● **EXTRACT TO READ**:
^^^^^^^^
WASHINGTON (Reuters) - U.S. President Donald Trump on Saturday predicted Mexico would strongly enforce a new deal under which it agreed to expand a controversial asylum programme and boost security on its southern border to stem Central American migrants trying to reach the United States.

The deal, announced on Friday after three days of negotiations in Washington, averted Trump's threatened imposition of 5% import tariffs on all Mexican goods starting on Monday.

"Mexico will try very hard, and if they do that, this will be a very successful agreement between the United States and Mexico," Trump wrote in a tweet on Saturday morning.

Trump also said Mexico would immediately begin buying "large quantities" of agricultural goods from U.S. farmers, who have been hit hard by his trade war with China and risked a new blow from Mexican retaliation if Trump had imposed tariffs.

It was not immediately clear, however, whether Mexico made such a pledge. There was no mention of expanded Mexican purchases of U.S. agricultural products in the joint U.S.-Mexican declaration outlining the immigration deal.

The White House did not immediately respond to a request for comment.

Trump, a Republican, has made stemming illegal immigration a signature issue of his presidency. He has been frustrated by a surge through Mexico of Central American migrants seeking asylum in the United States.
^^^^^^^^
● **DATASET EXCERPTS**:
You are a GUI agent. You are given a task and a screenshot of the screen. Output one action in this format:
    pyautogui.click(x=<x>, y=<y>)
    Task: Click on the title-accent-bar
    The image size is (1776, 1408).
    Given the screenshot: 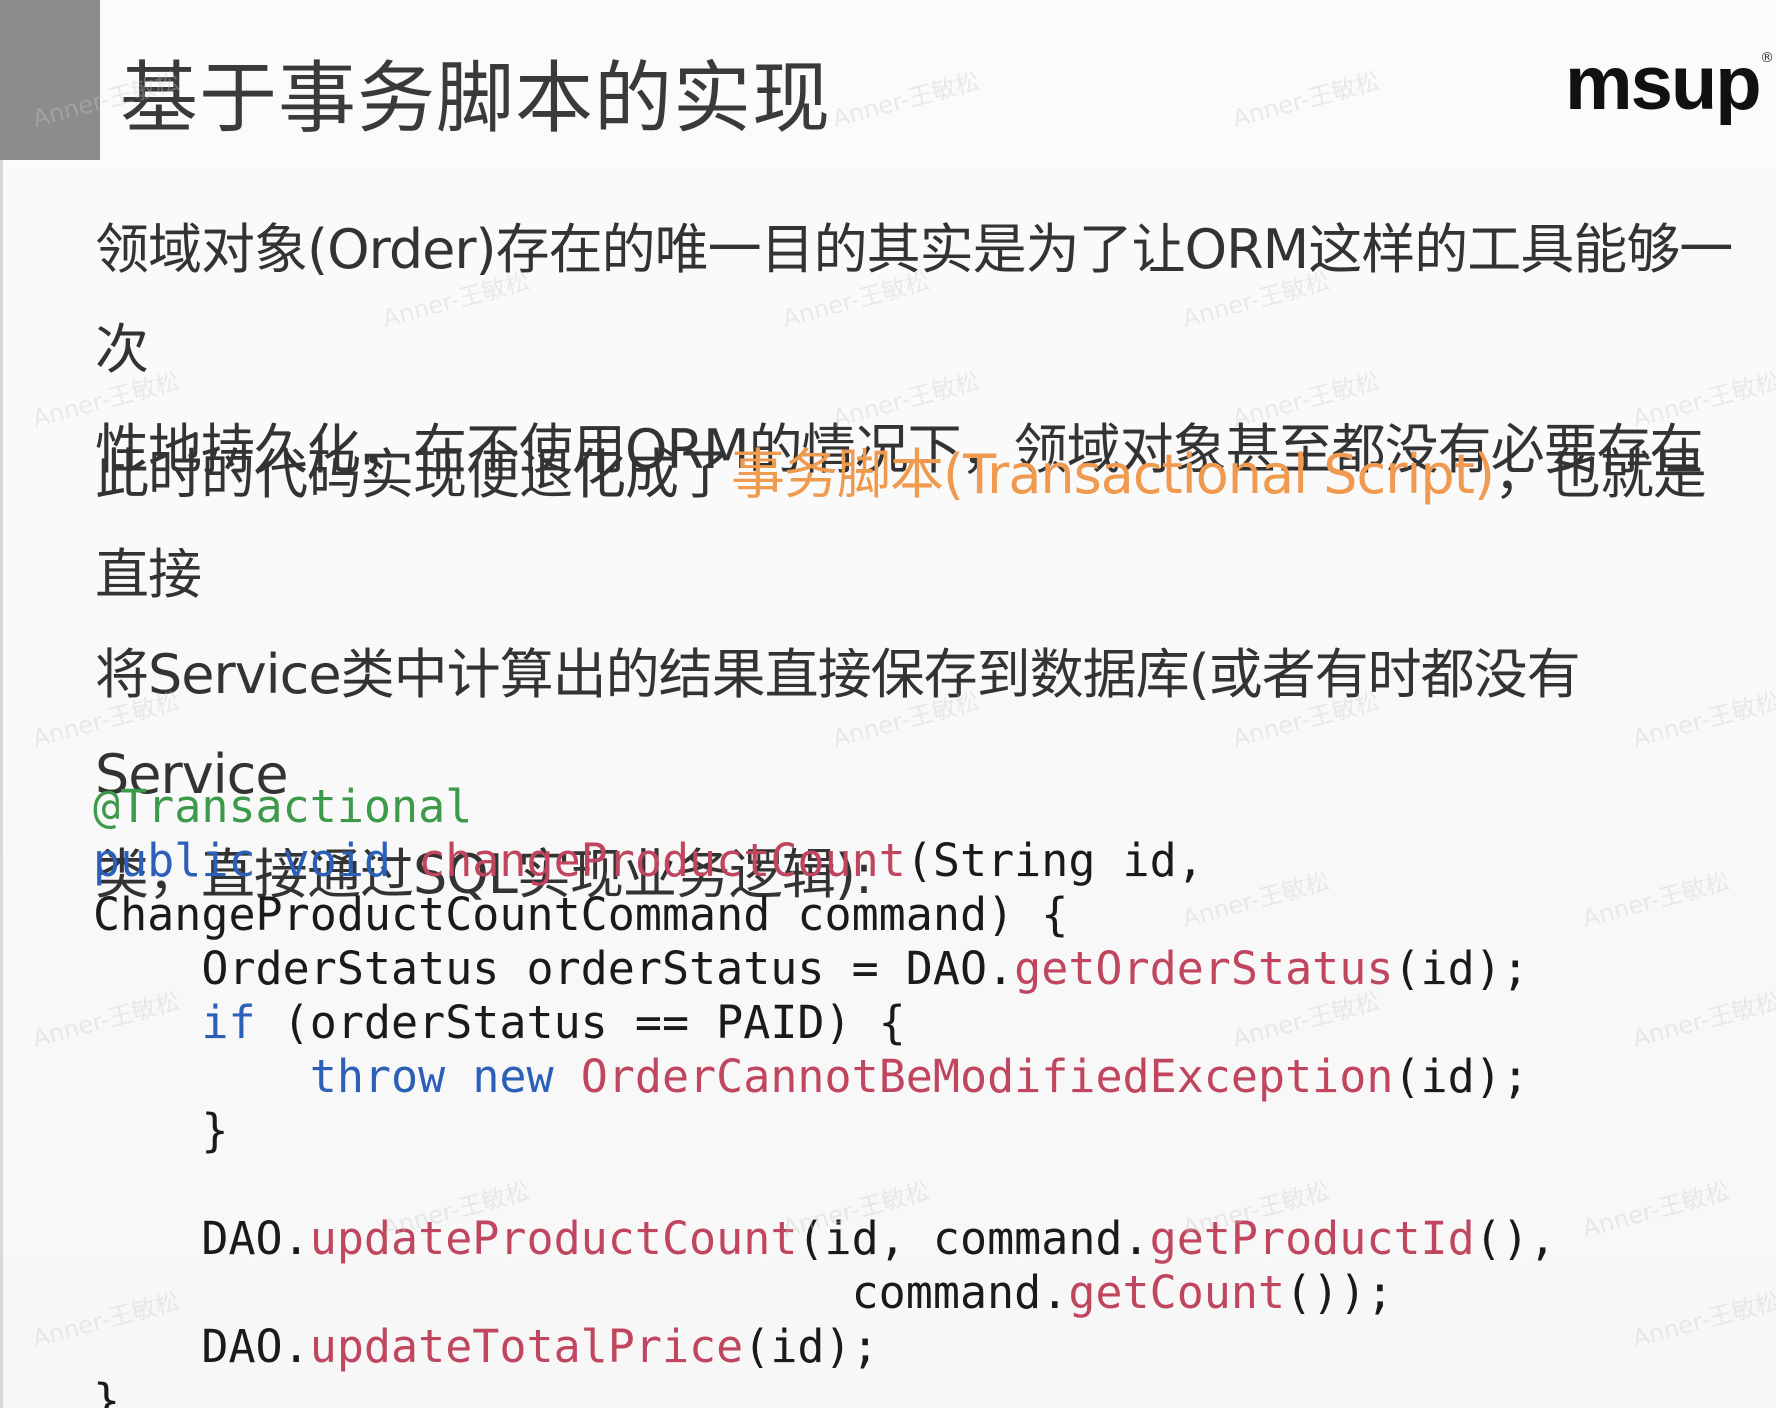 What is the action you would take?
    pyautogui.click(x=50, y=80)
^^^^^^^^
● **ACTIVITY LIST**:
A. From the report about the U.S.-Mexico deal, reproduce word for word the stretch from "WASHINGTON (Reuters) - U.S." through "reach the United States.".
B. Answer these from the report about the U.S.-Mexico deal:
(i) What percentage import tariff had Trump threatened on all Mexican goods?
(ii) How many days of negotiations in Washington preceded the deal's announcement?
(iii) Which document contained no mention of expanded Mexican purchases of U.S. agricultural products?
Rely only on the report about the U.S.-Mexico deal.

● **SOLUTION LIST**:
A.
WASHINGTON (Reuters) - U.S. President Donald Trump on Saturday predicted Mexico would strongly enforce a new deal under which it agreed to expand a controversial asylum programme and boost security on its southern border to stem Central American migrants trying to reach the United States.

B.
(i) 5%
(ii) Three days
(iii) The joint U.S.-Mexican declaration outlining the immigration deal